Disclosed herein is a plasma etching method for plasma-etching a ground surface of a wafer after the wafer with a tape attached to its lower surface is ground. The plasma etching method includes a drying step of applying heat to the tape to remove water present in the tape, an electrostatic holding step of electrostatically holding the wafer by an electrostatic force generated by supplying DC power to electrodes of an electrostatic chuck, after the drying step, and an etching step of reducing the pressure of a reduced-pressure chamber and plasma-etching the ground surface of the wafer by a reaction gas brought into a plasma state, after the electrostatic holding step.

Claims

1. A plasma etching method for plasma-etching a ground surface of a wafer by a plasma etching apparatus after the wafer with a tape attached to its surface on one side is subjected to grinding of its surface on an other side by a grinding wheel while supplying grinding water, the plasma etching apparatus including an electrostatic chuck for holding the wafer through the tape by an electrostatic force generated by supplying direct current power to electrodes disposed inside, and a reduced-pressure chamber which accommodates the electrostatic chuck holding the wafer, the pressure inside which is reduced, in which a reaction gas is brought into a plasma state, and in which plasma etching of the wafer is conducted, the plasma etching method comprising: a drying step of applying heat to the tape to remove water present in the tape, wherein the drying step is only performed with the tape contacting an upper surface of a heater table, the heater table being a vacuum table including a porous plate in communication with a suction source, the porous plate having a heater disposed therein; an electrostatic holding step of supplying direct current power to the electrodes of the electrostatic chuck to generate static electricity and to thereby electrostatically hold the wafer, after the drying step; and an etching step including reducing the pressure in the reduced-pressure chamber, and plasma-etching the ground surface of the wafer held by the electrostatic chuck by the reaction gas brought into the plasma state, after the electrostatic holding step.

2. The method of claim 1, wherein the heater table is heated for about one minute.

3. The method of claim 1, wherein the heater incorporated into the heating table is provided over substantially the entire upper surface of the heating table.

# # # # #

Reproduce the portion of the plasma etching passage that begins with "Disclosed herein is" and continues through "a plasma state, after the electrostatic holding step.", word for word.

PROVIDED MATERIAL
# # # # #

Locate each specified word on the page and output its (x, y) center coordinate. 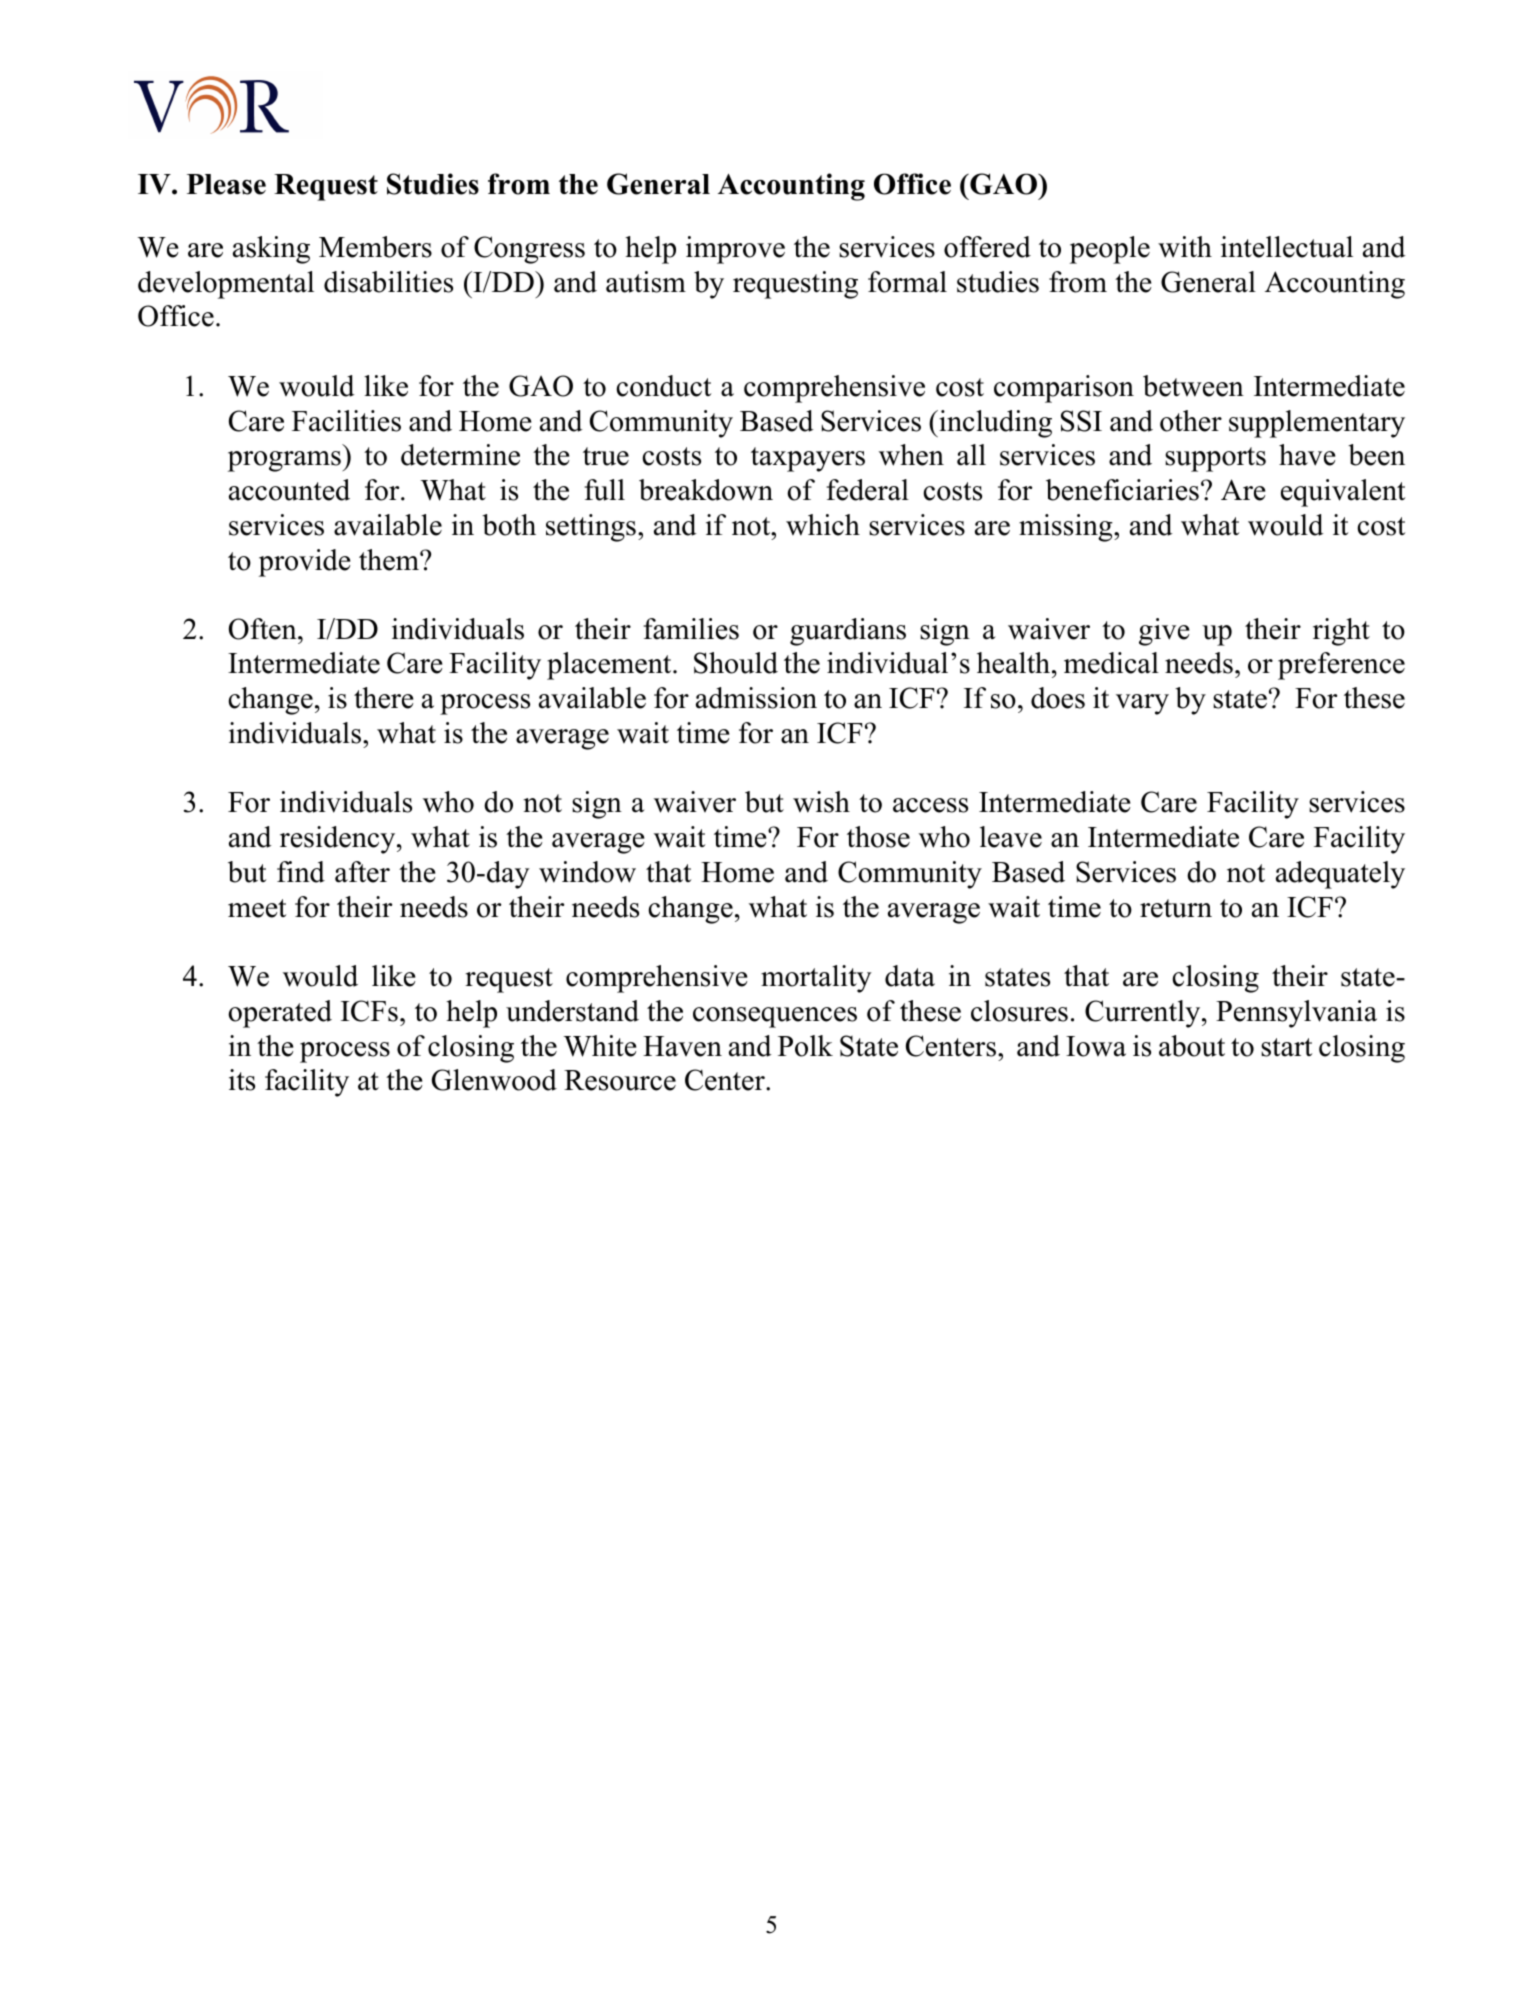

# # # # #

REPLY TO THE TASK
Disclosed herein is a plasma etching method for plasma-etching a ground surface of a wafer after the wafer with a tape attached to its lower surface is ground. The plasma etching method includes a drying step of applying heat to the tape to remove water present in the tape, an electrostatic holding step of electrostatically holding the wafer by an electrostatic force generated by supplying DC power to electrodes of an electrostatic chuck, after the drying step, and an etching step of reducing the pressure of a reduced-pressure chamber and plasma-etching the ground surface of the wafer by a reaction gas brought into a plasma state, after the electrostatic holding step.